Overview of the automated product creation workflow.
A Google Sheets Application as the Entry Point
The workflow starts with a Google Sheets–based application used by internal teams. This file acts as a simple and accessible interface where collaborators can initiate the creation of new products for the website.
Users only need to provide minimal input to identify the product. From there, an automated scenario is triggered and dynamically adapts its logic depending on the selected supplier or brand.
Google Sheets interface used by teams to trigger the automation.
Multi-Supplier Scraping and Data Structuring
The automation scenario includes multiple modules designed to handle different suppliers. Each module identifies the supplier, retrieves the supplier ID, and constructs the correct product URL directly on the supplier’s website.
Once the URL is identified, the system scrapes all relevant product data, including descriptions, images, and technical documents. The collected data is then normalized into a standardized JSON structure to ensure consistency across all suppliers.
Scraping process and normalization into structured JSON.
AI-Assisted Content Generation
After structuring the raw data, it is sent to a ChatGPT module responsible for generating a clean and optimized product description based on predefined criteria.
The generated content is organized into multiple paragraphs: an introduction explaining the product, a section highlighting key benefits, a technical characteristics paragraph, and when applicable, an installation or usage recommendation.
Video demonstration of scraping → formatting → AI content generation.
Technical Attributes Matching and Categorization
In parallel, a separate reference file stores standardized technical attributes by product domain, including five key characteristics, warranty information, and certifications.
A Make.com module identifies the product type, assigns the most relevant category, and matches the appropriate technical attributes based on the scraped supplier data. This guarantees structured and consistent product specifications.
Automated categorization and technical attributes matching.
Product Placement and Breadcrumb Logic
Beyond data creation, the project also focuses on proper product placement within the website.
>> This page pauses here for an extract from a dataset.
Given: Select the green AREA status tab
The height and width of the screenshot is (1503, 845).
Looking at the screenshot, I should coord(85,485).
The site’s breadcrumb structure is used as a reference to determine the most relevant category path.
By matching product attributes with existing category hierarchies, the system ensures products are positioned where users are most likely to find them.
SEO, Media Formatting, and Server Integration
The automation also generates SEO-friendly meta titles and meta descriptions based on predefined optimization rules.
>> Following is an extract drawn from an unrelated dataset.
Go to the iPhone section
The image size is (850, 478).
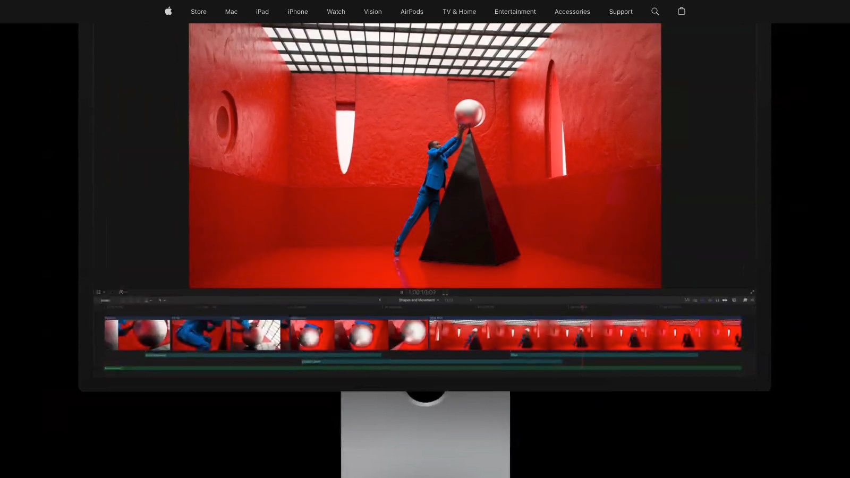298,11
Images and technical documents are automatically formatted and uploaded to the server, making them immediately ready for integration into the e-commerce platform.
SEO metadata generation and automated media processing.
Measured Results and Impact
The impact of this automation is significant. Previously, creating six product pages manually required approximately two hours.
With the automated system, six products can be generated in about five minutes, followed by a short review and validation phase of approximately fifteen minutes.
This represents a time saving of around 1 hour and 30 minutes per batch of six products, while improving consistency, structure, and overall content quality.
Conclusion
This project demonstrates how combining data scraping, automation, structured data processing, and AI-driven content generation can transform a complex and time-consuming business process into a fast, reliable, and scalable workflow.